Le vitrail en flammes – Alex Pasquier

14,00

Dom Marvillac est entré dans les ordres voilà sept ans. Alors qu’il coule des jours de méditation paisible, il est cité à comparaître en justice comme témoin : le cadavre d’un homme, Risban, avec lequel il était en villégiature peu avant de devenir moine est retrouvé dans une crevasse des Alpes. Il porte des traces de strangulation et la justice est encline à penser que le coupable est un autre ami de Dom Maxence, Fortier, jaloux des assiduités de Risban auprès de sa femme.

Cette assignation pour Dom Maxence est l’occasion d’affronter ce passé que peut-être inconsciemment il tentait de fuir au convent d’Aubermont.

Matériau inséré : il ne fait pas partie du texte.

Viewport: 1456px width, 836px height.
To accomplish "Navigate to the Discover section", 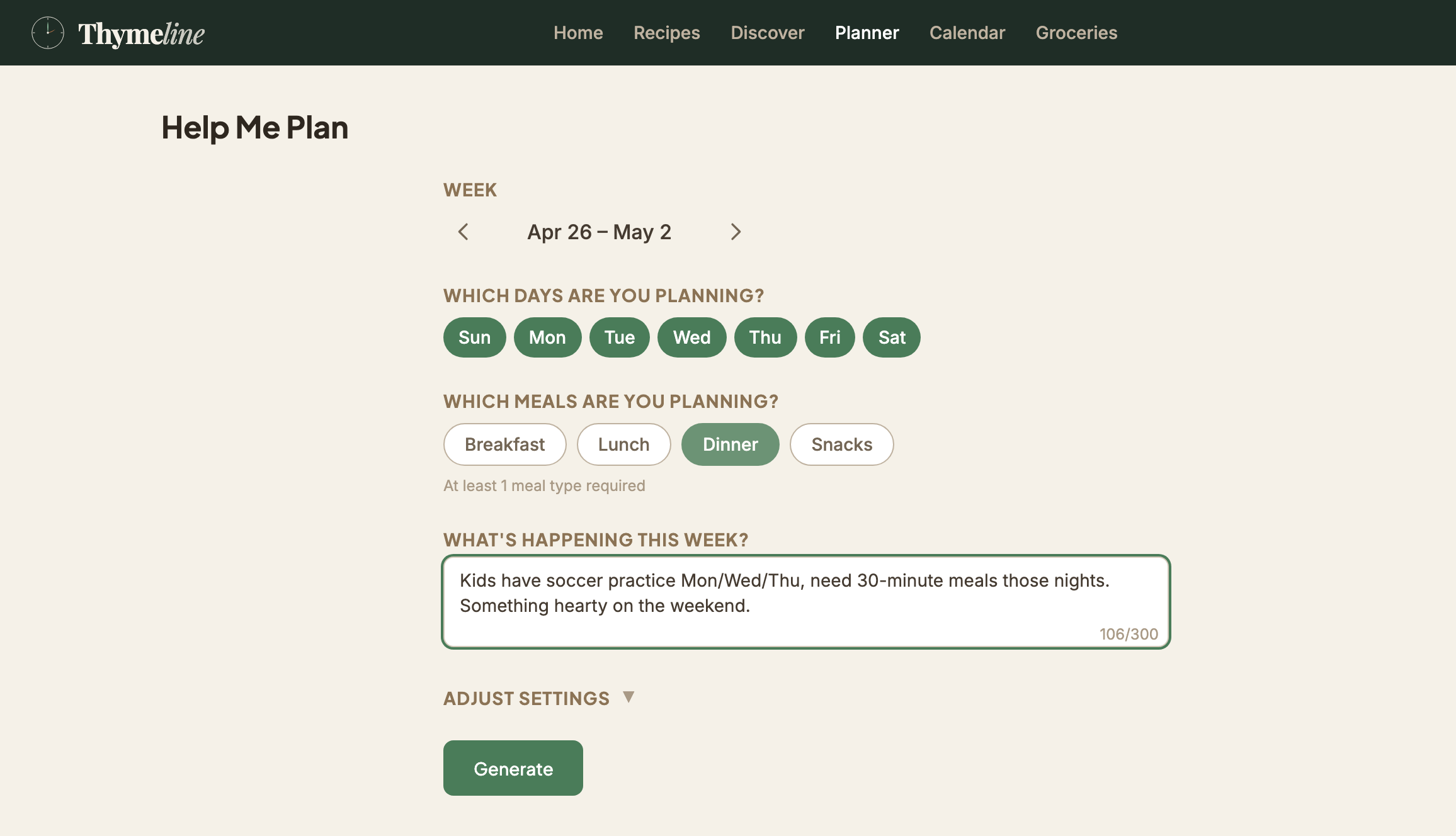I will pos(768,32).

Un livre qualifié par J.-H. Rosny Aîné de vie haute et originale, dans la première partie, passionné, plus en surface dans la seconde, mais violent à la fin et pathétique.
En effet, Alex Pasquier crée une ambiance qui évolue subtilement pour nous conduire à l’horreur. Nous montrer les dessous du vernis lorsqu’il craque.


Auteur : Alex Pasquier
Parution : 2021
Première édition : 1930 (Editions de La Gaule)
Genre : Roman
Préface : Frédéric Vinclair
Illustration de couverture : toile de Léon Spilliaert (1904)
Format : Papier 20X13cm
Nombre de pages : 166
ISBN : 978-2-931048-51-1

Catégorie :

I.

Aux vents, aux vallées, aux prairies qui s’inclinent, aux sapinières agenouillées dans l’aurore – cloches ! – jetez l’or d’un nouveau jour ! Captives éplorées des tours, robustes bienfaitrices, cloches brunes et cloches blondes, bercez sur votre gros cœur le hameau revêche ; enfermez tout l’horizon dans votre amour, cloches d’Aubemont ! Et doucement, avec une douceur profonde, cloches, balancez le monde !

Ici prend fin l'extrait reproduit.